> [TASK DESCRIPTION]:
In the items, from the line containing "The height and" through the line containing "Toggle The King's Fund venue tag", inclusive, change "venue tag" to "venue label" and return only those lines, leaving everything else as it is.

-- start of EXTRACTED MATERIAL --

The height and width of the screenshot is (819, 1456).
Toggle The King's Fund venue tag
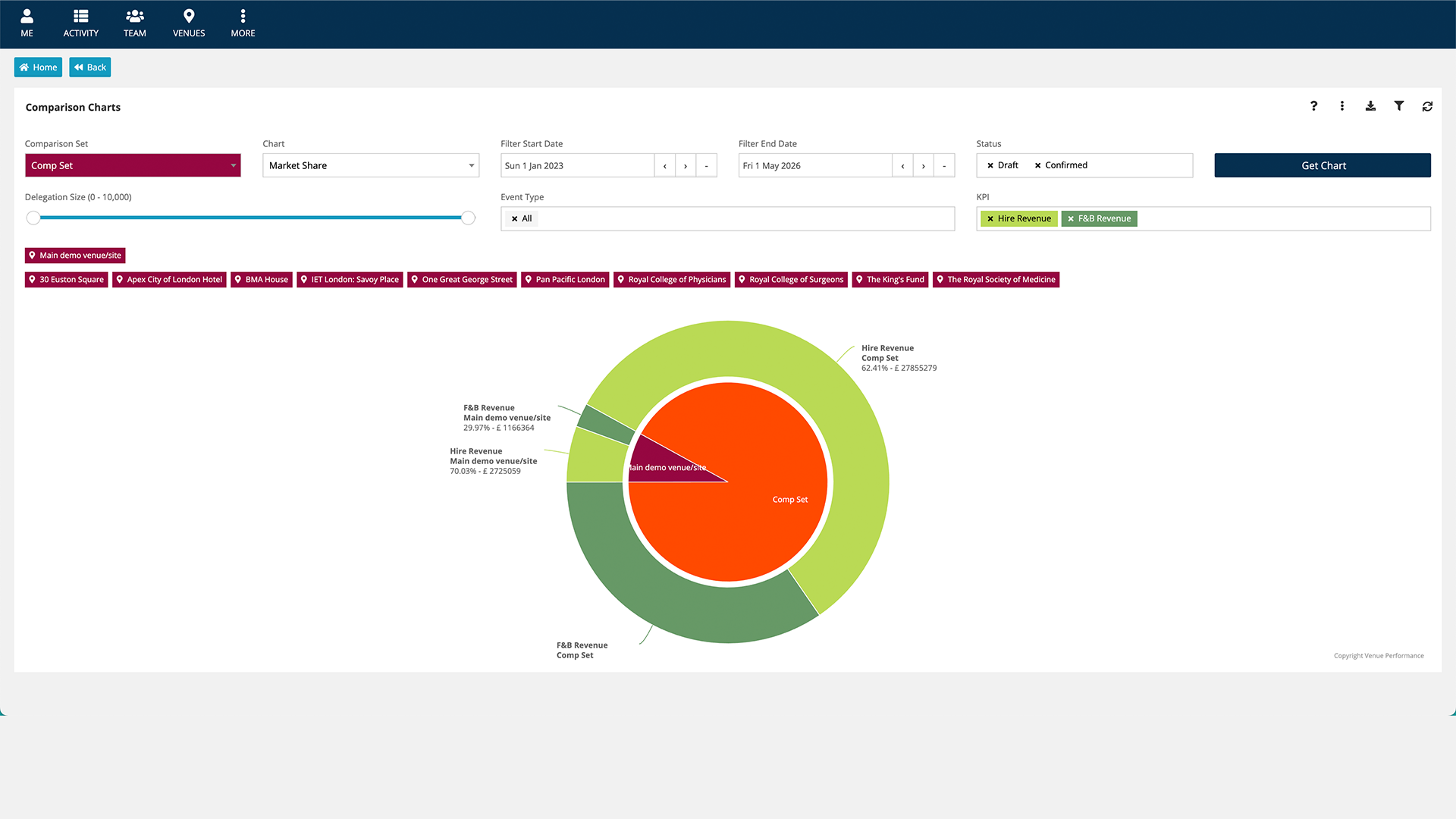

-- end of EXTRACTED MATERIAL --
-- start of EXTRACTED MATERIAL --

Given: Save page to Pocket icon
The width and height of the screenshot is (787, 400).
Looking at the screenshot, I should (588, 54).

-- end of EXTRACTED MATERIAL --

> [IN RESPONSE]:
The height and width of the screenshot is (819, 1456).
Toggle The King's Fund venue label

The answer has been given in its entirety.